We Fall Down Author: Chrissy Stergos, PLPC
So… Twice in the last week I fell down. Once off my office chair and on my butt. Once into a storm sewer and, well, on my butt again. I have fallen down before, and have even fallen down a storm sewer before, and who do you know that can say they did that twice and lived to tell about it?
As I think about it, I have quite a history of falling. My mom fell down a flight of stairs while she was pregnant with me. My own first significant fall was out of my crib at 9 mos. old, resulting in a broken collar bone. In the fourth grade, I fell at recess and broke my wrist. As a young mom, I fell at a kiddie pool and broke my toe. Ten years ago, I fell in the parking lot at work and broke my face (“Does your face hurt? Because it’s killing me!” Haha!).

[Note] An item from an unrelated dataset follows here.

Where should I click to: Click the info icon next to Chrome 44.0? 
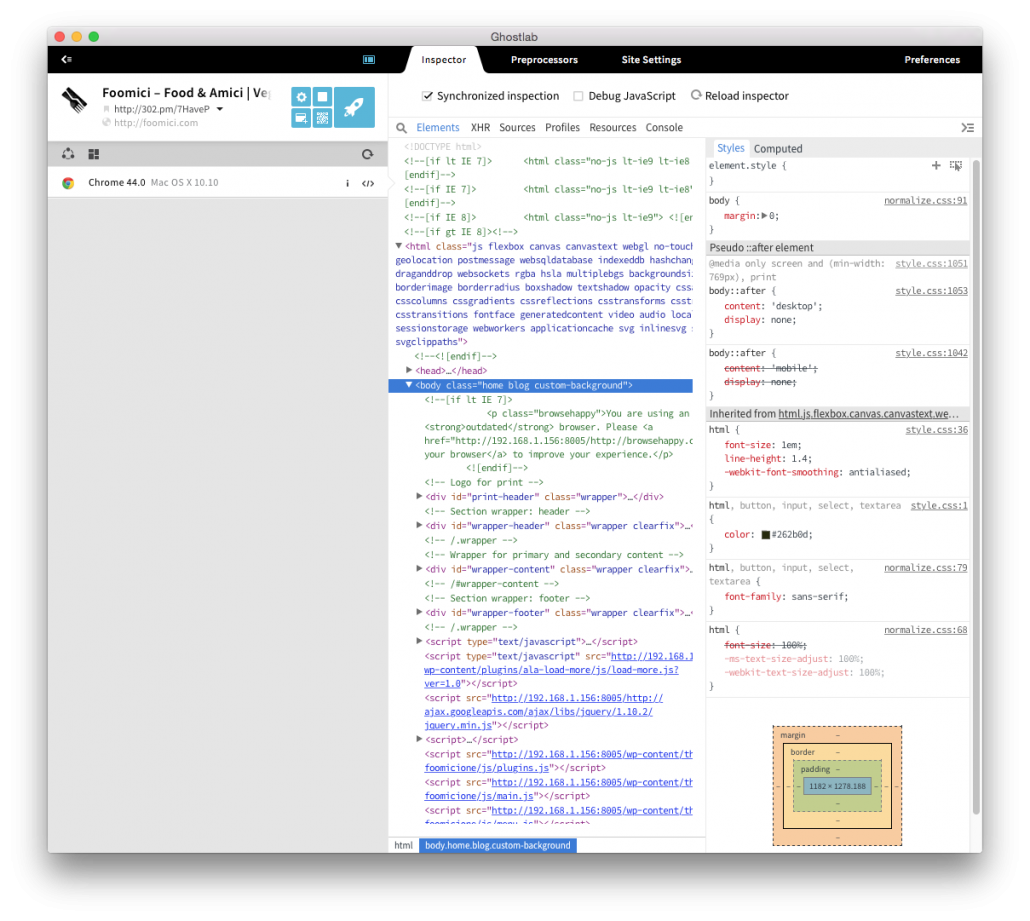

For your information, I used to have at least a smidge of coordination (I was a high school cheerleader for criminy’s sake!), but lately, I mean, sometimes I fall.
Everybody falls now and then, right? Raise your hand if you’ve ever fallen. Be honest.
My point is not that falling is remarkable. People fall. What I really want to pick your brain about is this: In every situation like this, my very first reflexive response is not pain… not sadness… not fear… not even survival. It’s embarrassment. Before my brain can even register any one of those other more appropriate things, I am hoping that no one saw me, hoping no one will laugh, that no one will ever know. The other day, sitting where I landed in the snow, on my butt with one leg up to my hip in a storm sewer and possibly in need of help to extract myself and really fortunate not to have broken a bone but also possibly stuck, the first thing I thought was “I sure hope none of my neighbors are out to see this.” In other words, I would have, in that moment, rather frozen to death in a snow drift halfway down a storm sewer than to suffer the indignity of being seen in such a state.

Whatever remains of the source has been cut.